(Data shown begins)
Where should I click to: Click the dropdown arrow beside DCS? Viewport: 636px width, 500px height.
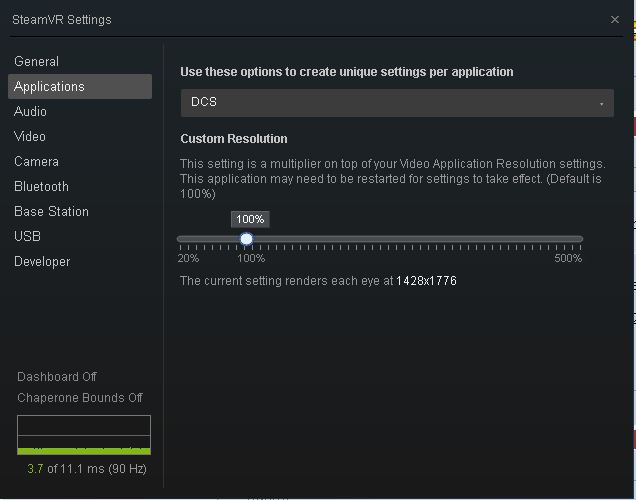[602, 104]
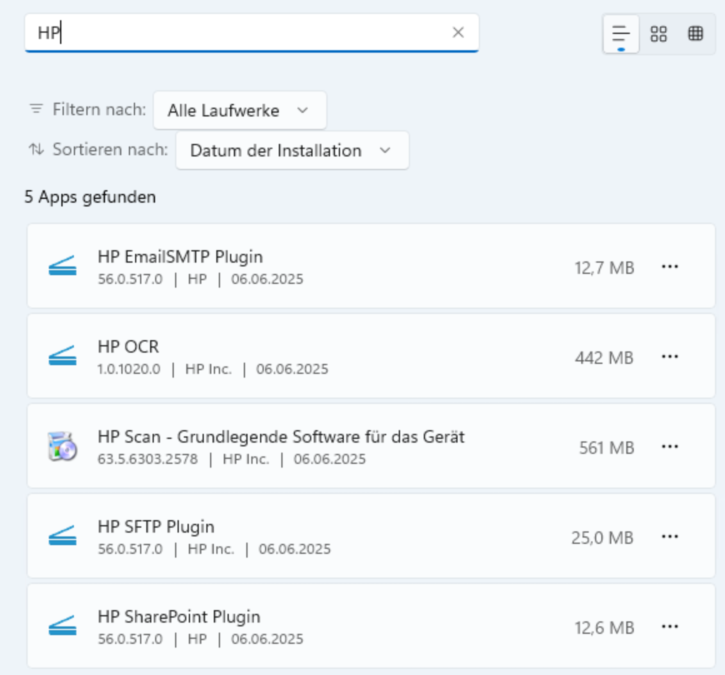
Task: Switch to table view layout
Action: (x=695, y=33)
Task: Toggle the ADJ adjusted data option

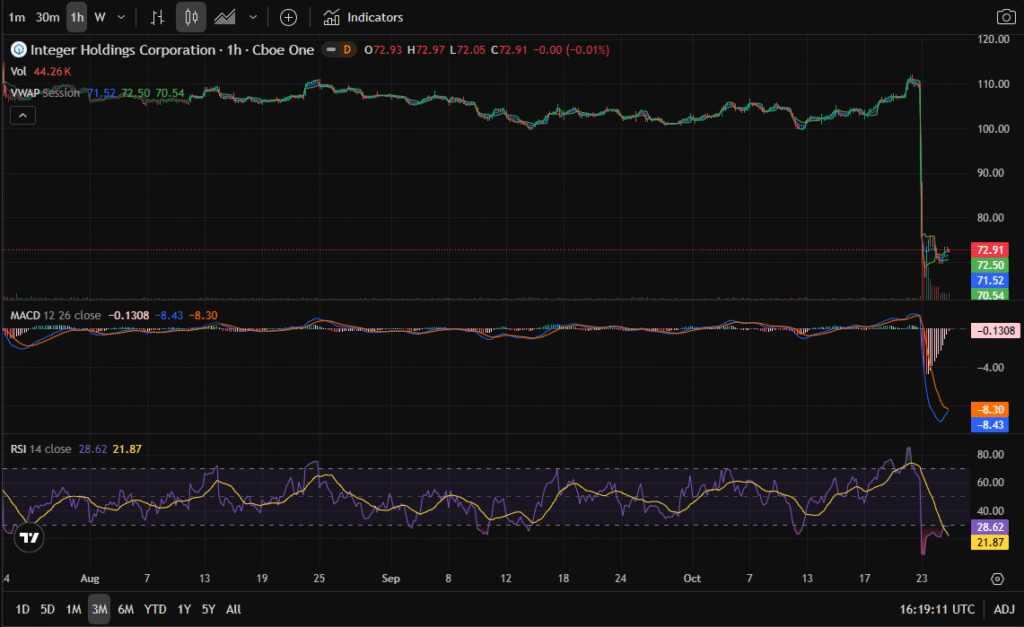Action: (x=1003, y=609)
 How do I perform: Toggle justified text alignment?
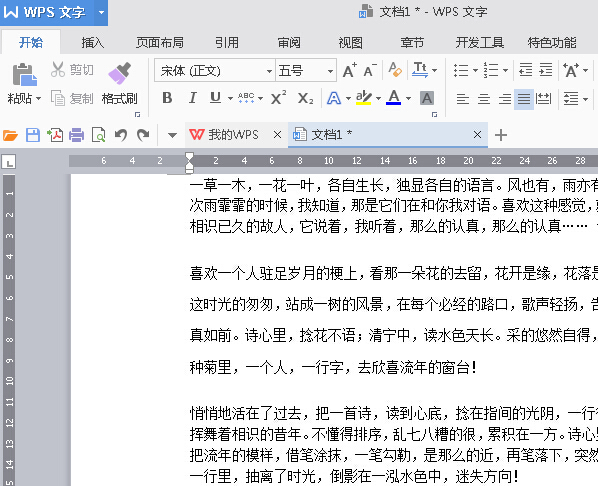(524, 99)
(Data shown ends)
Write every line above again exactly, but leave the pictures out.

Where should I click to: Click the dropdown arrow beside DCS? Viewport: 636px width, 500px height.
[602, 104]
Task: Switch to table view layout
Action: (x=695, y=33)
Task: Toggle the ADJ adjusted data option

Action: (x=1003, y=609)
 How do I perform: Toggle justified text alignment?
(524, 99)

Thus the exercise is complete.